## Exercise aim
Edit the rows below by replacing "screenshot" with "screen capture" and leaving everything else unchanged. Omit the pictures from your answer.

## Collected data

▼

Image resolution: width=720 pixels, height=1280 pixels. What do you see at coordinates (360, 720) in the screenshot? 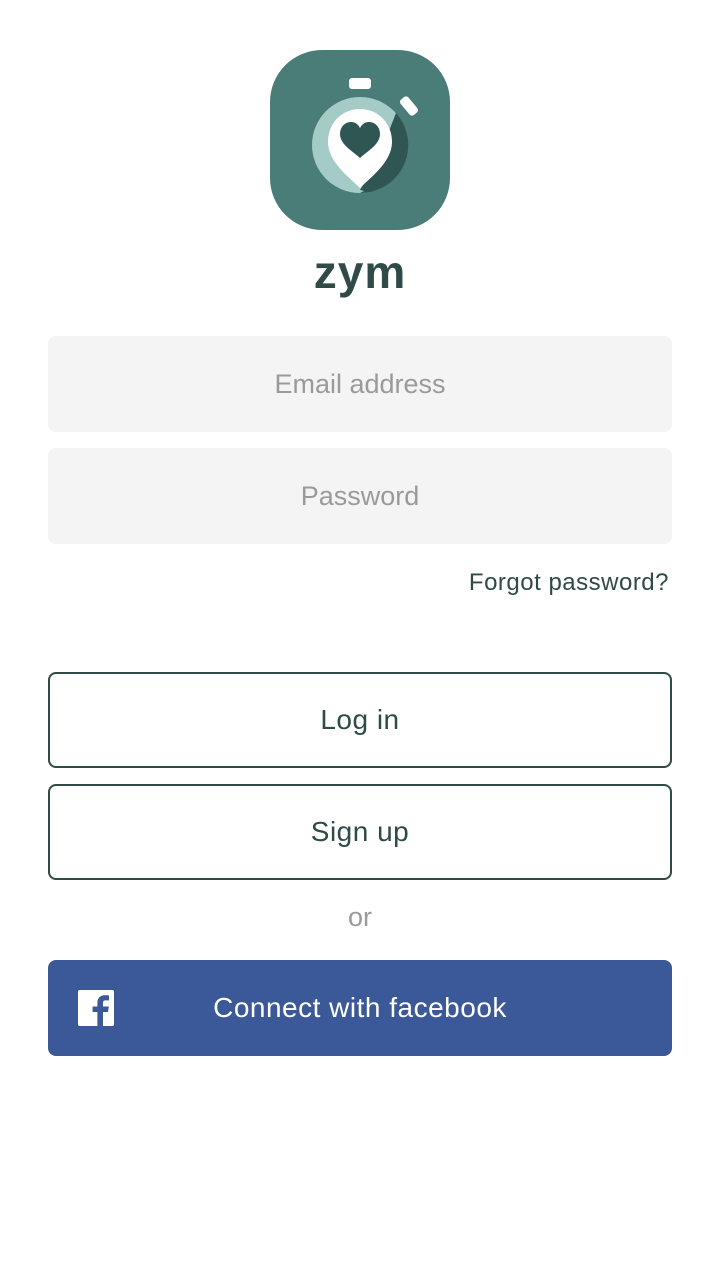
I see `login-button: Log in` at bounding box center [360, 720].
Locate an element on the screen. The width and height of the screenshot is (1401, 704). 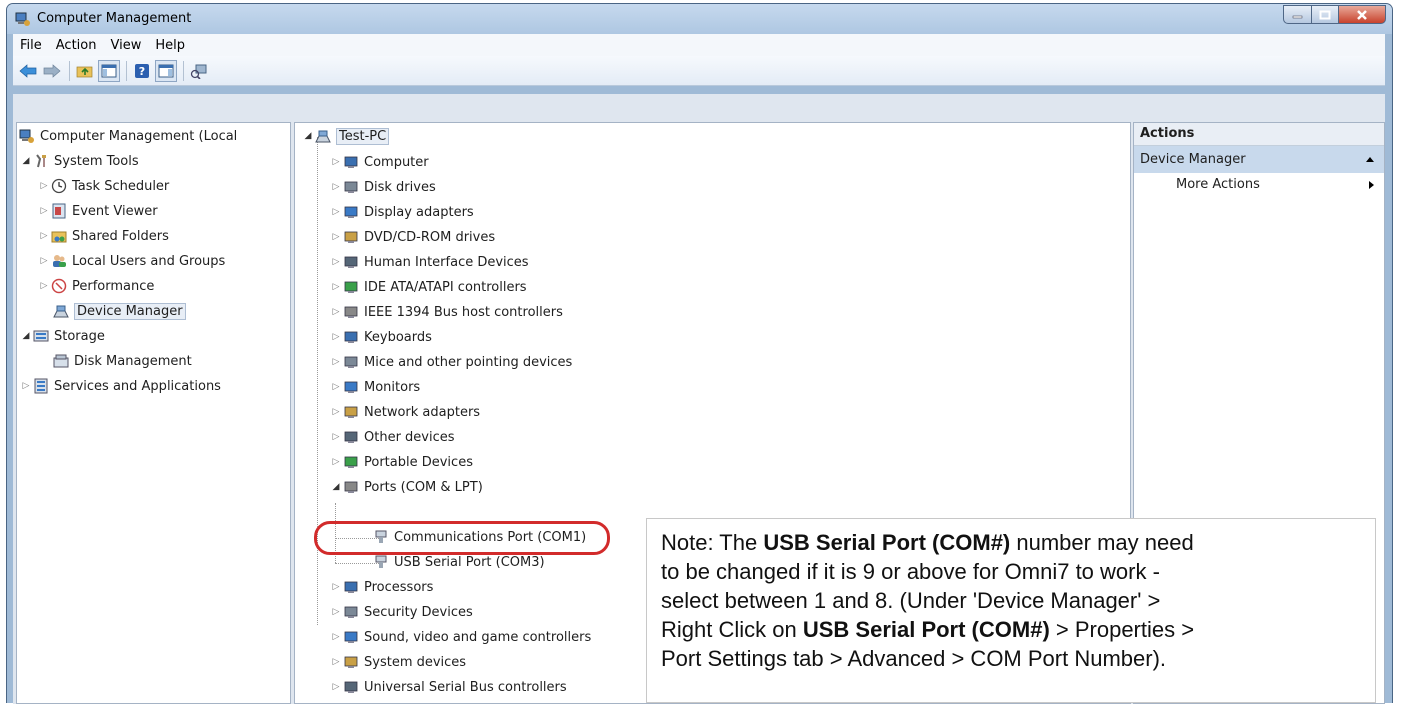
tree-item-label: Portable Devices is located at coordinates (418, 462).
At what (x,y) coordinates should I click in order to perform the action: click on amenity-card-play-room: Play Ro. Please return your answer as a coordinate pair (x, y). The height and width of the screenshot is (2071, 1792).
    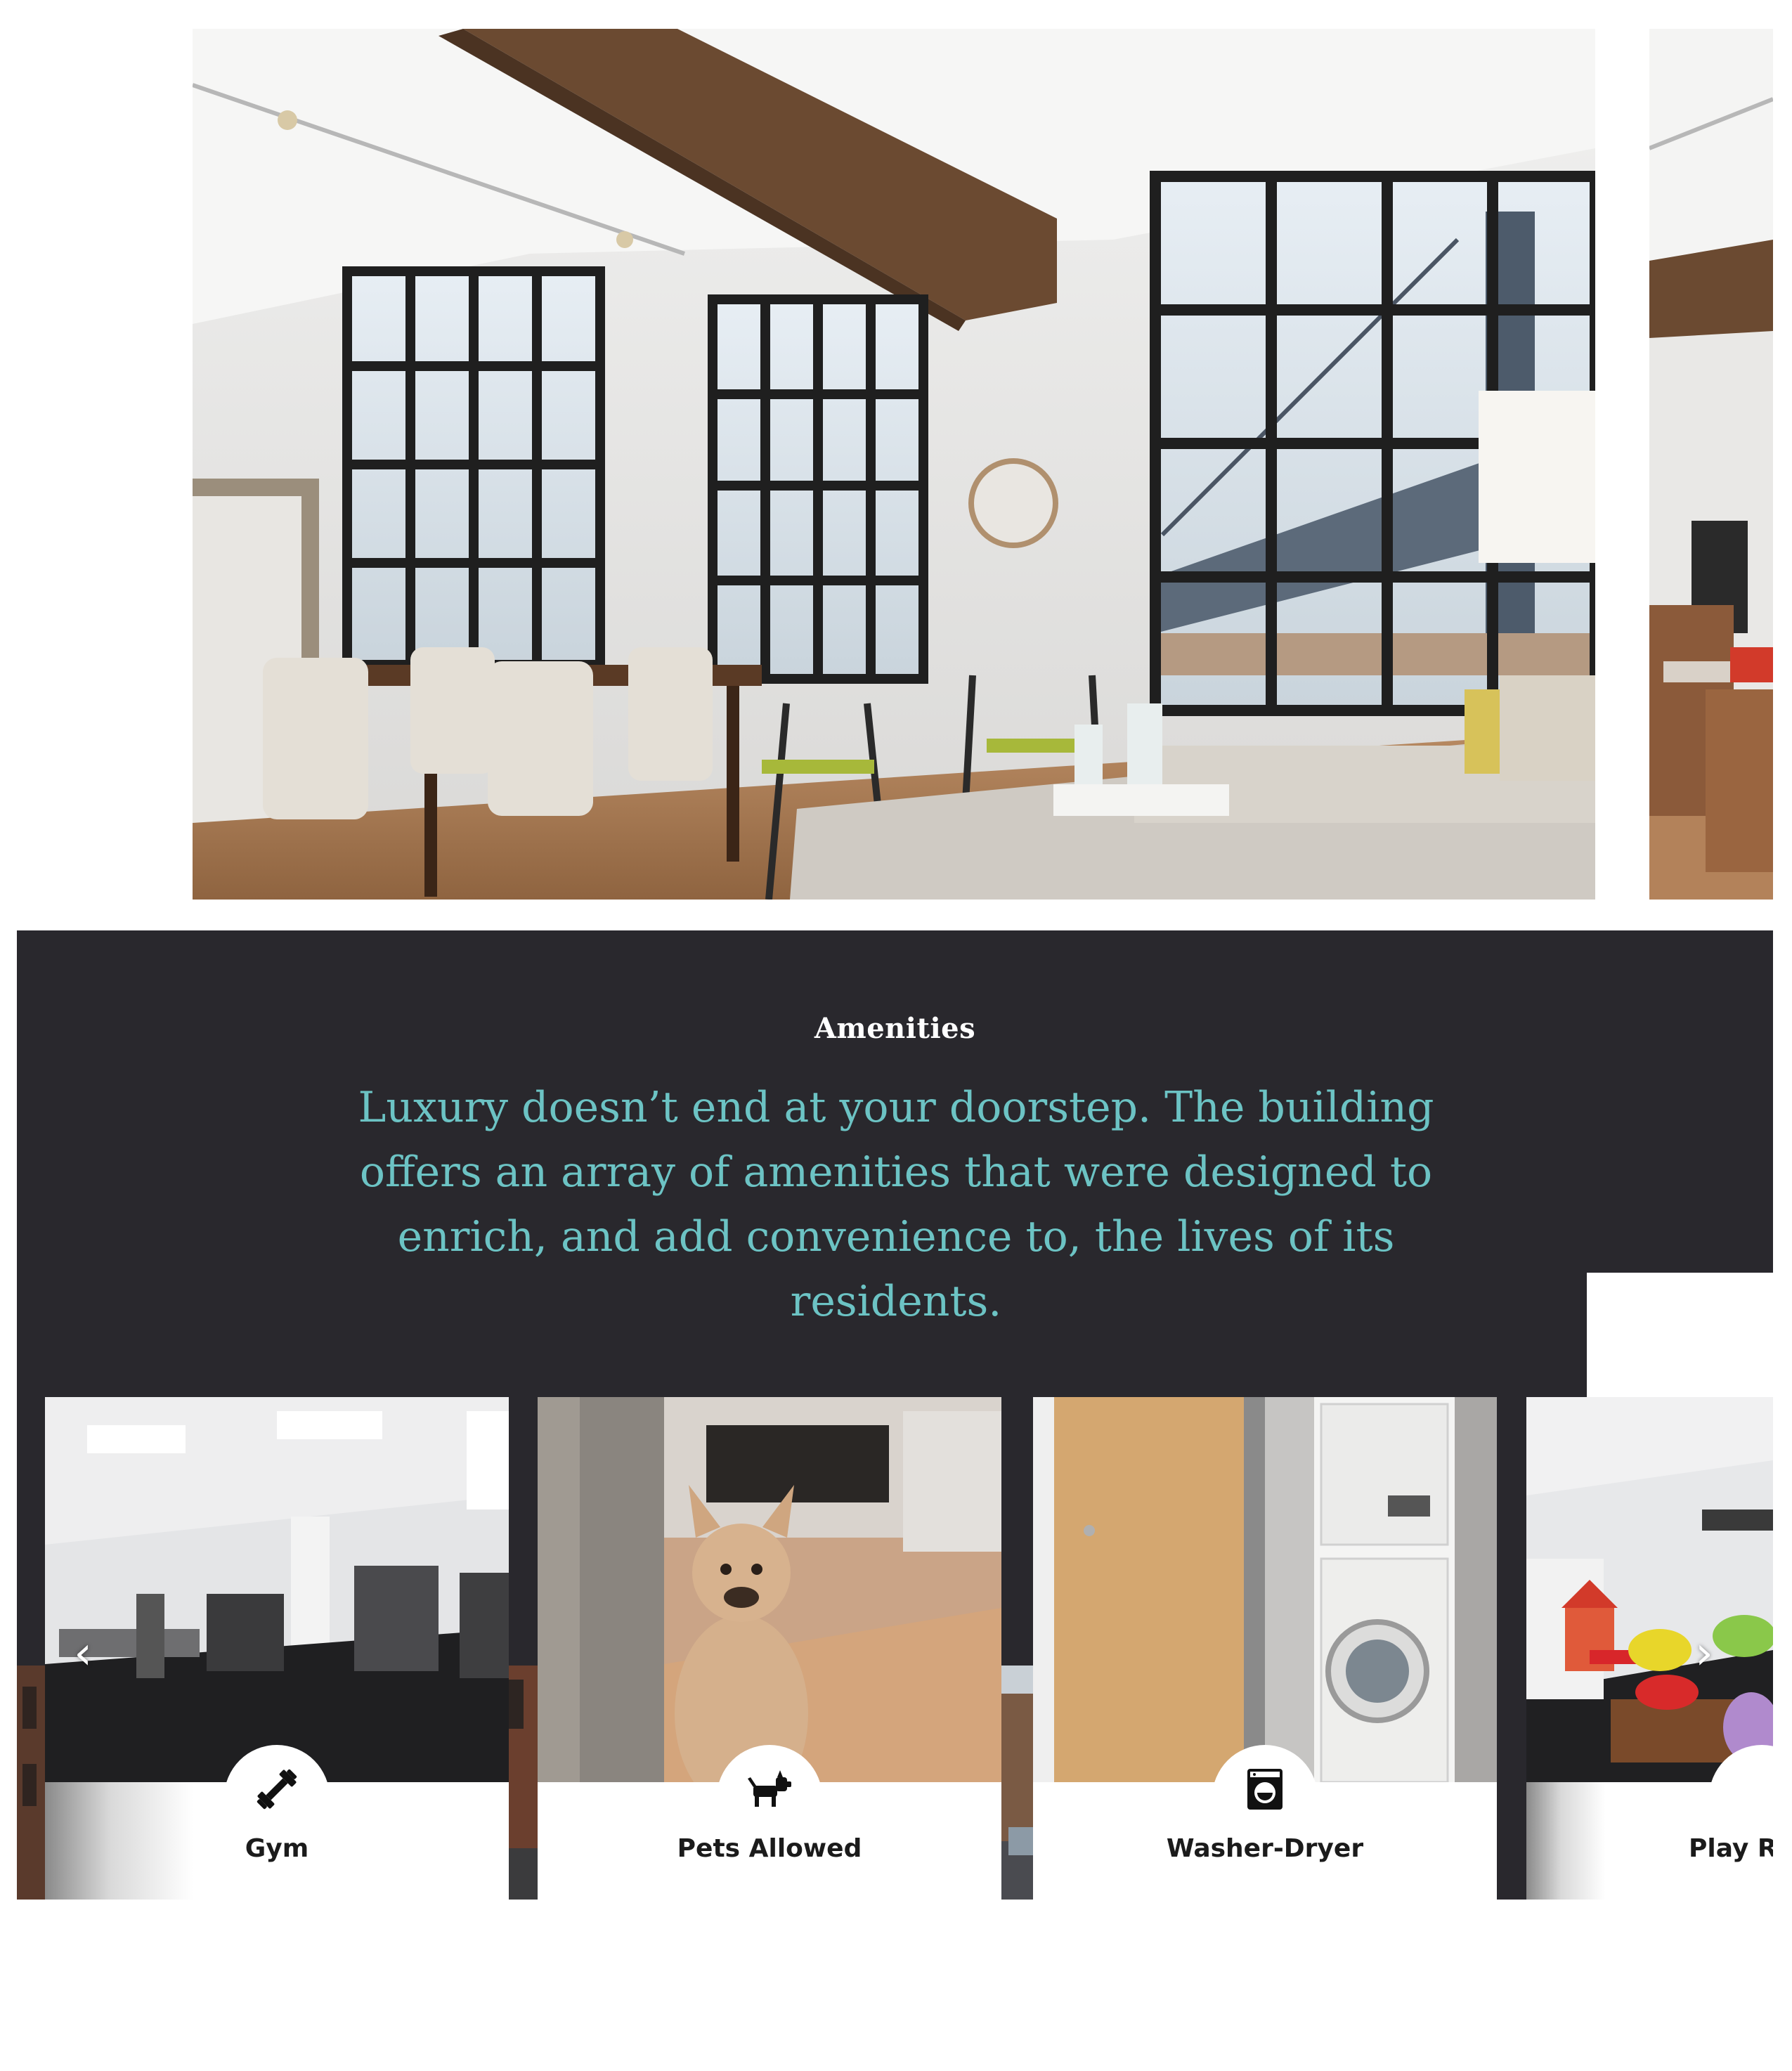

▲

## Answer
Image resolution: width=720 pixels, height=1280 pixels. What do you see at coordinates (360, 720) in the screen capture? 
I see `login-button: Log in` at bounding box center [360, 720].
Locate an element on the screen. The width and height of the screen capture is (1401, 704). 
tree-item-label: Portable Devices is located at coordinates (418, 462).
At what (x,y) coordinates should I click in order to perform the action: click on amenity-card-play-room: Play Ro. Please return your answer as a coordinate pair (x, y). The height and width of the screen capture is (2071, 1792).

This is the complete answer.